A method to call when each estimation task is completed. The method must take two integer parameters: x variable index and lag value.

This method should be very short. Because Python code is not executed concurrently, the callback may slow down other estimation tasks.

# normalize_mi

Normalize mutual information values to the unit interval. Equivalent to passing normalize=True to the estimation methods.

The normalization formula $$\rho = \sqrt{1 - \exp(-2\, \mathrm{MI}(X;Y))}$$ is based on the MI of bivariate normal distribution. The value matches the absolute Pearson correlation coefficient in a linear model. However, the value is preserved by all monotonic transformations; in a non-linear model, it matches the Pearson correlation of the linearized model. The value is positive regardless of the sign of the correlation.

Negative values are kept as-is. This is because mutual information is always non-negative, but estimate_mi may produce negative values. Large negative values may indicate that the data does not satisfy assumptions.
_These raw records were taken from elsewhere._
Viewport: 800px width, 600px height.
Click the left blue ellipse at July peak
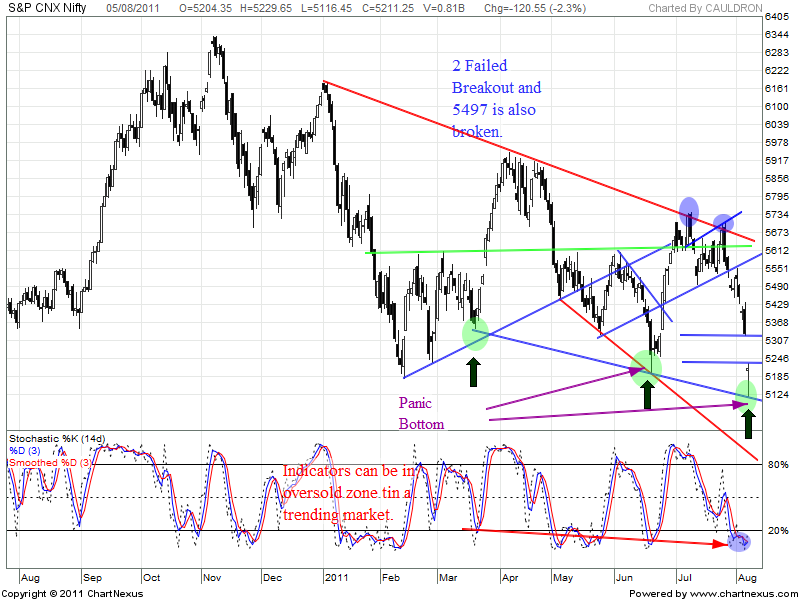pyautogui.click(x=689, y=211)
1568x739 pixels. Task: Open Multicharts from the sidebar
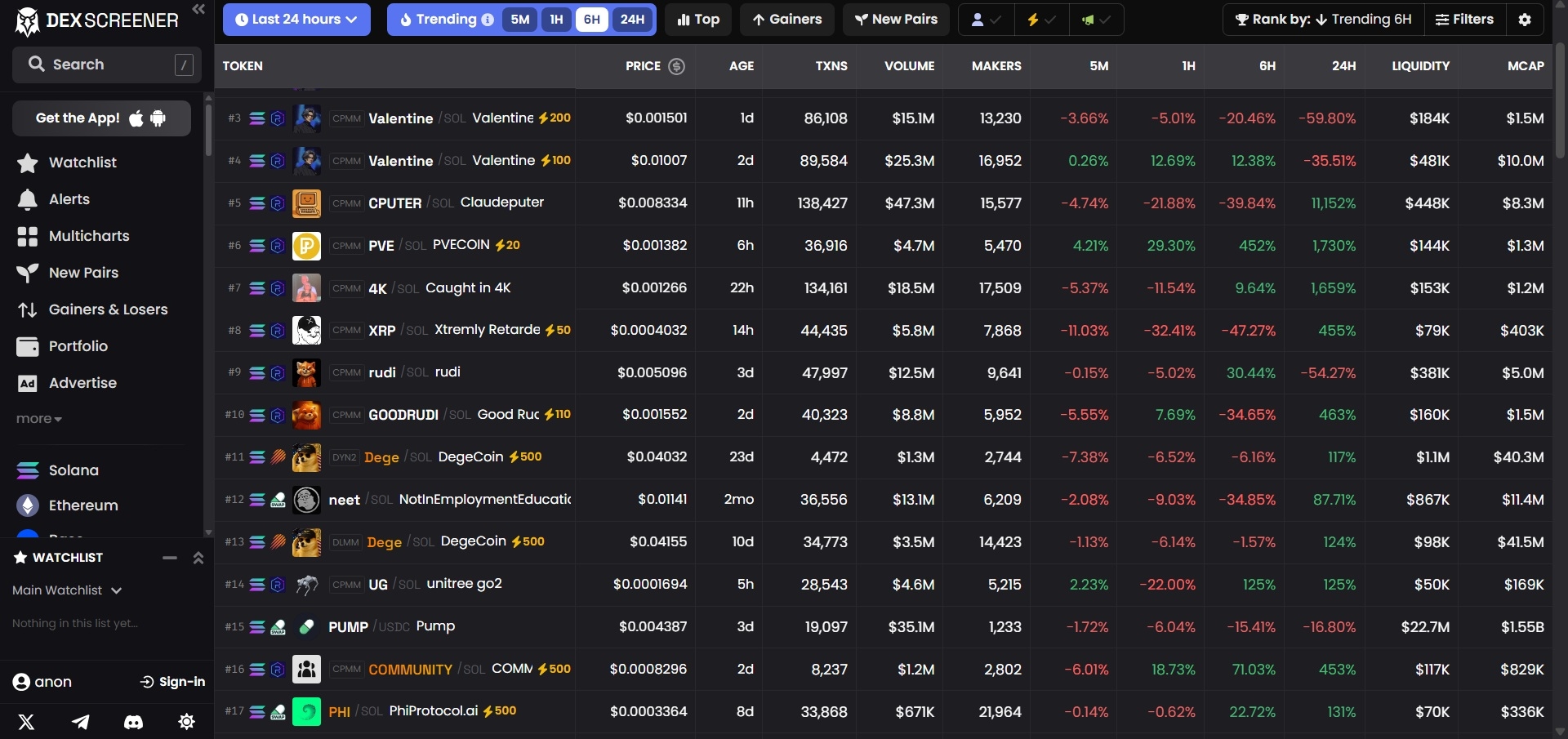[x=89, y=235]
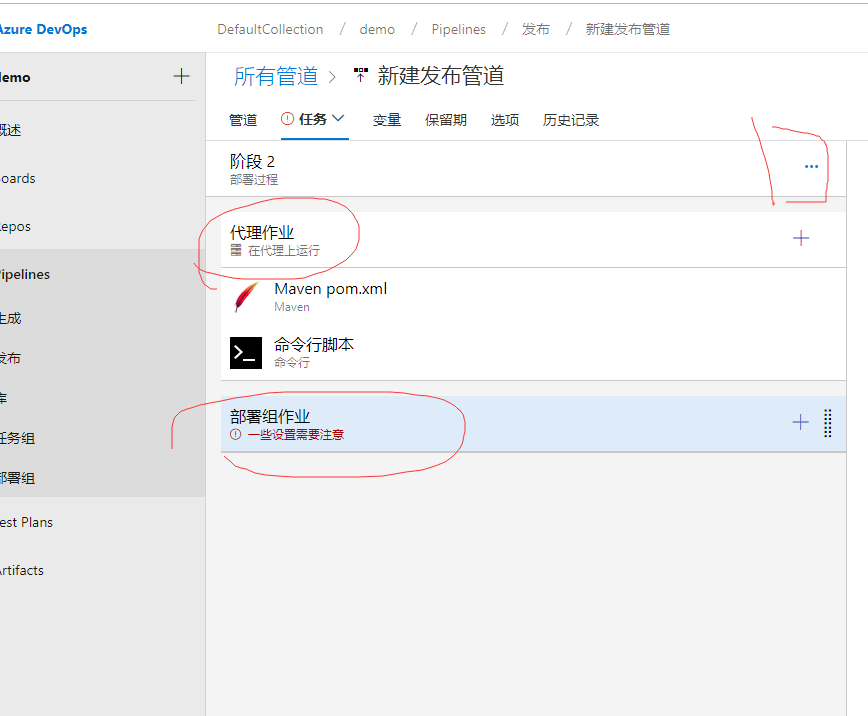Viewport: 868px width, 716px height.
Task: Open Artifacts in the sidebar
Action: click(x=22, y=570)
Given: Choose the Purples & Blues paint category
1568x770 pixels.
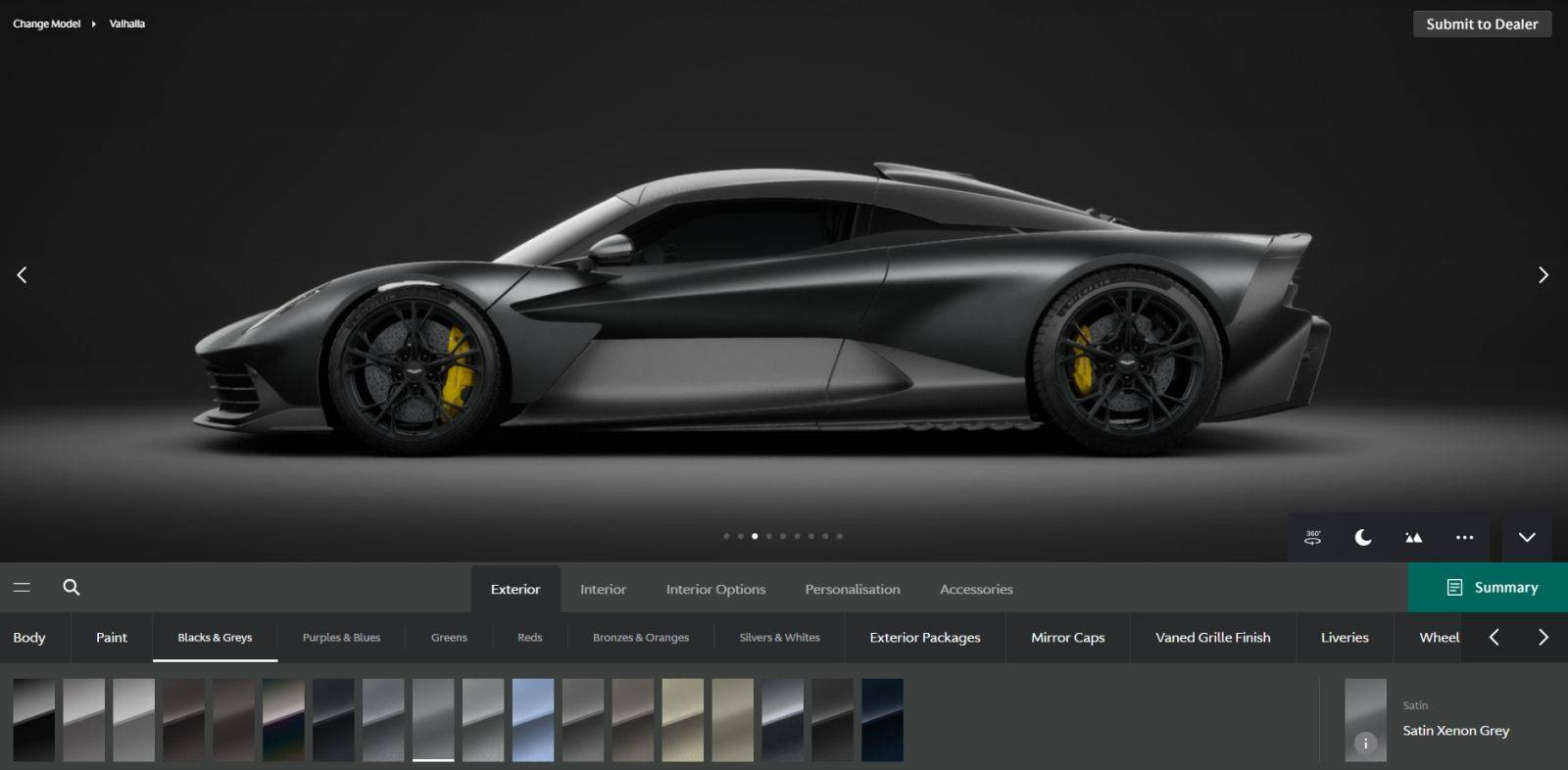Looking at the screenshot, I should (341, 638).
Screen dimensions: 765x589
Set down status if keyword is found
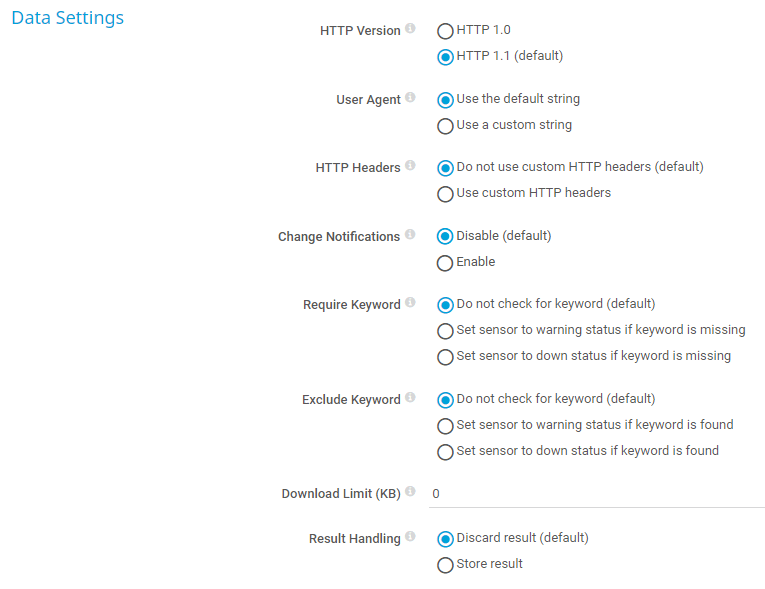(x=446, y=452)
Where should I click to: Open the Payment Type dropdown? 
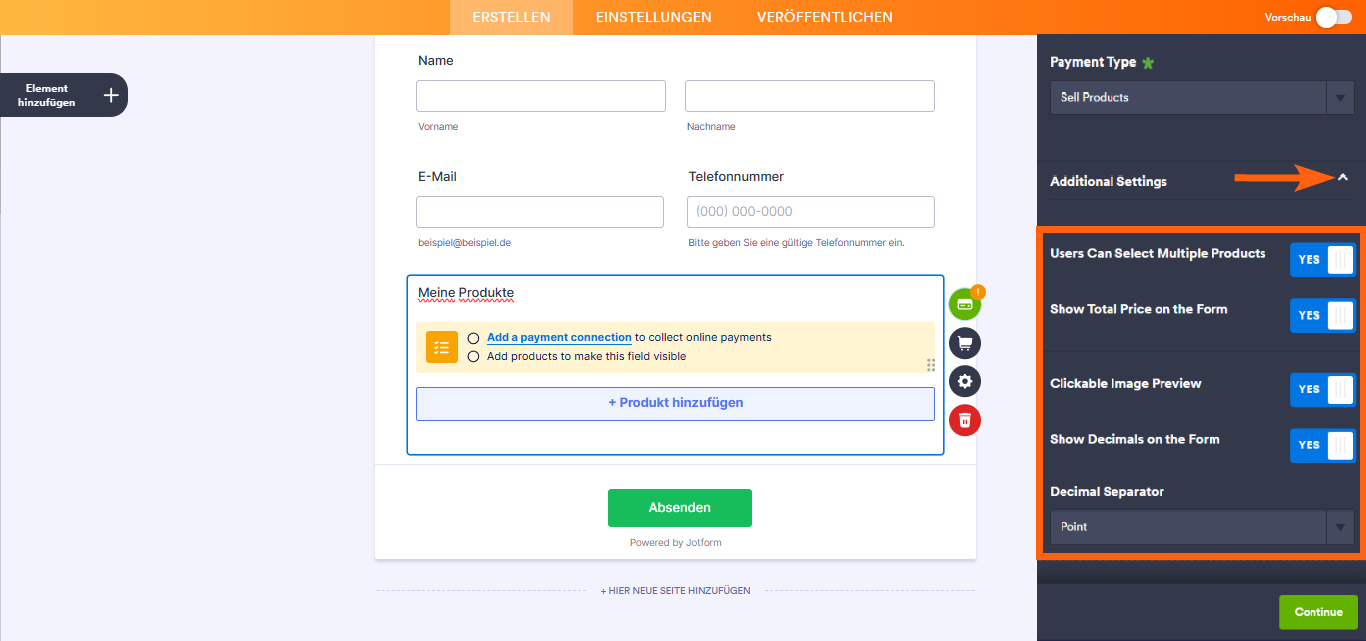(1201, 98)
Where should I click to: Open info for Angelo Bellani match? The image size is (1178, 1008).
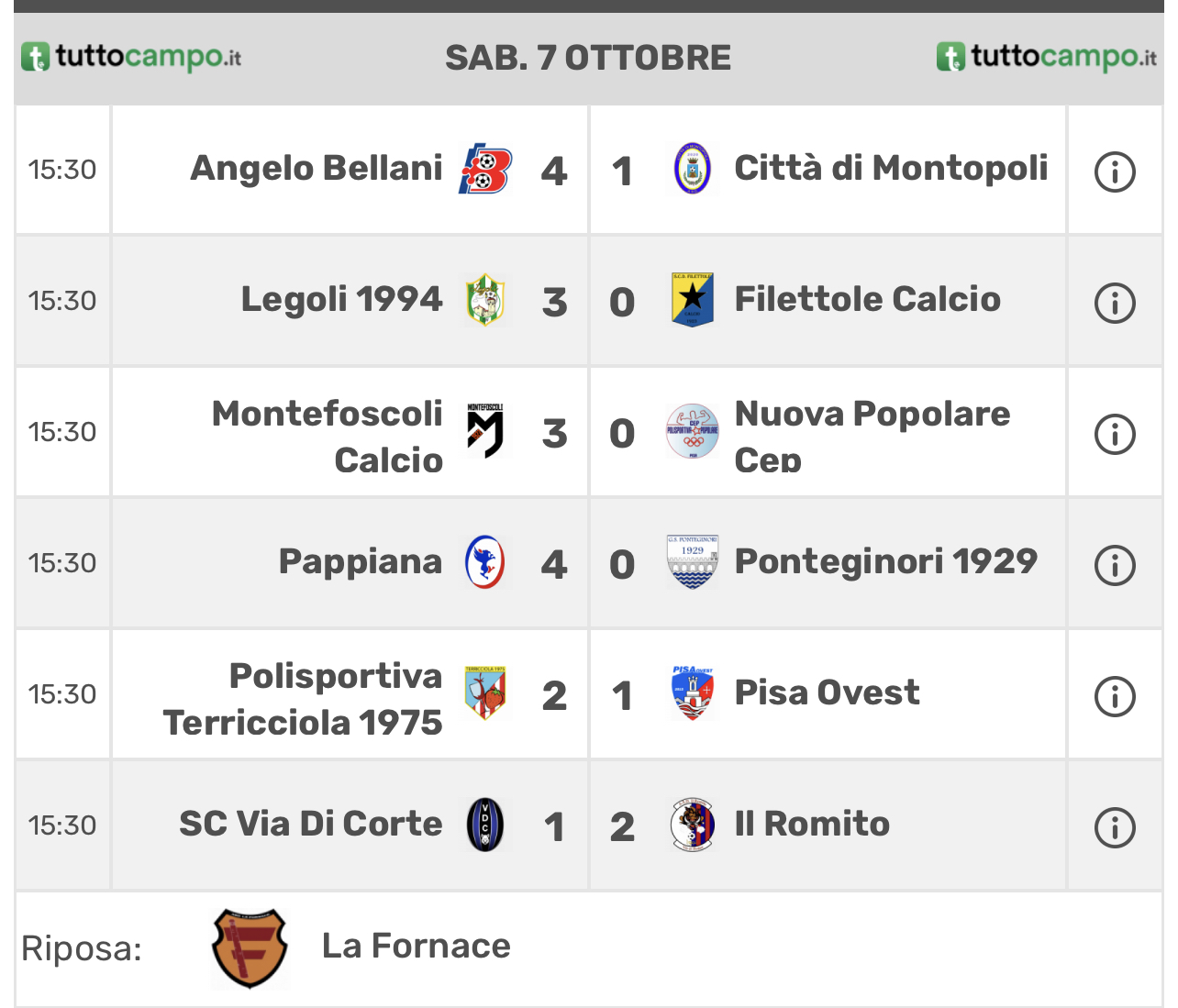point(1115,172)
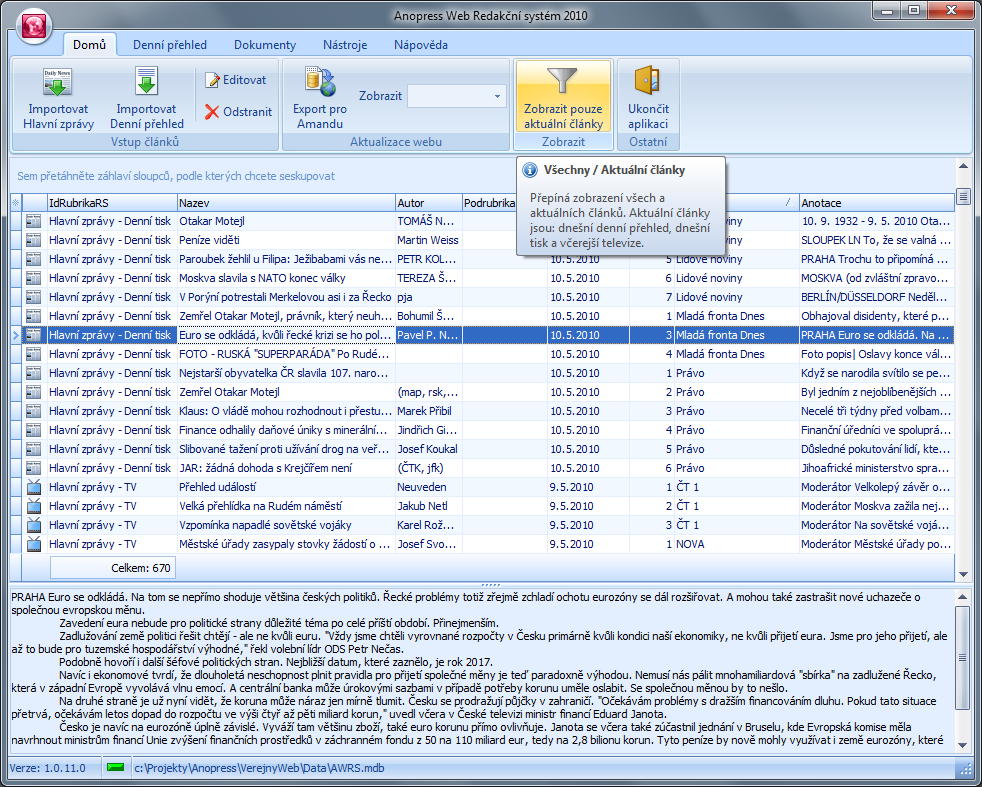Open the Zobrazit combo box dropdown
The width and height of the screenshot is (982, 787).
coord(498,97)
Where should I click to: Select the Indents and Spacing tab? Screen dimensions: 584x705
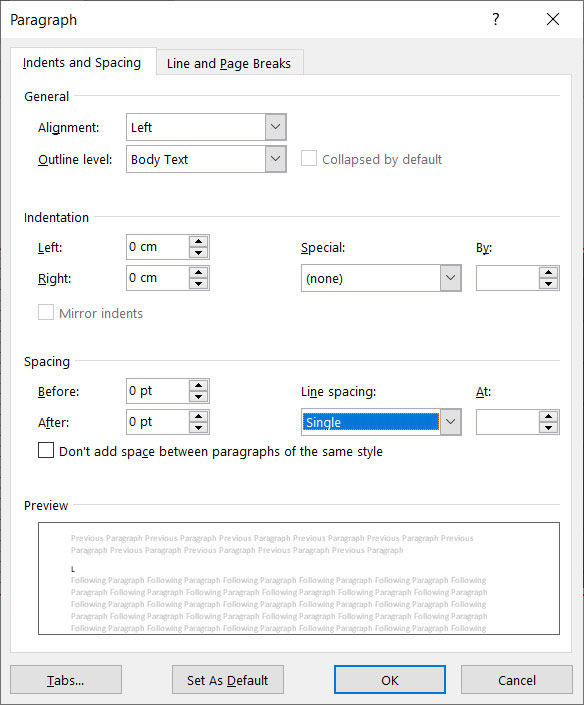(82, 62)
The normalization is not applicable to discrete variables: it is not possible to get coefficient 1.0 even when the variables are completely determined by each other. The formula assumes that both variables have an infinite amount of entropy.

### Parameters

• mi: array_like.

One or more mutual information values in nats. If this is a Pandas DataFrame or Series, the columns and indices are preserved.

# pairwise_corr

Equivalent to pairwise_mi with normalize=True; please refer to the documentation below.

# pairwise_mi

Estimate the pairwise MI between each variable.

• Unconditional MI: the default.
• Conditional MI: pass a cond array.
• Discrete-continuous MI: currently not supported.

Returns a matrix where the $(i,j)$’th element is the mutual information between the $i$’th and $j$’th columns in the data. The values are in nats or in the normalized scale depending on the normalize parameter. The diagonal contains NaNs (for better visualization, as the auto-MI should be $\infty$ nats or correlation $1$).

### Positional or keyword parameters

• data: array_like.

A 2D array where the columns represent variables.

### Optional keyword parameters

• k: int, default 3.

The number of neighbors to consider. Ignored if both variables are discrete.

• cond: array_like or None.

Optional 1D or 2D array of observations used for conditioning. Must have as many observations as the data. A $(n \times m)$ array is interpreted as a single $m$-dimensional variable.

• mask: array_like or None.

If specified, an array of booleans that gives the data elements to use for estimation. Use this to exclude some observations from consideration.

• discrete: bool or array_like, default False.

Specifies the columns that contain discrete data.

Conditioning can be used only if the data is all-continuous or all-discrete (in which case the condition is interpreted as discrete). This limitation is tracked in issue #88.

• preprocess: bool, default True.

By default, the variables are scaled to unit variance and added with low-amplitude noise. The noise uses a fixed random seed.

• drop_nan: bool, default False.

If True, all NaN (not a number) values are masked out.

• normalize: bool, default False.

If True, the MI values will be normalized to correlation coefficient scale. Same as calling normalize_mi on the results. The results are sensible only if both variables are continuous.

• max_threads: int or None.

The maximum number of threads to use for estimation. By default, the number of CPU cores is used. Because the calculation is CPU-bound, more threads should not be used.

• callback: method or None.

A method to call when each estimation task is completed. The method must take two integer parameters, representing the variable indices.

This method should be very short. Because Python code is not executed concurrently, the callback may slow down other estimation tasks.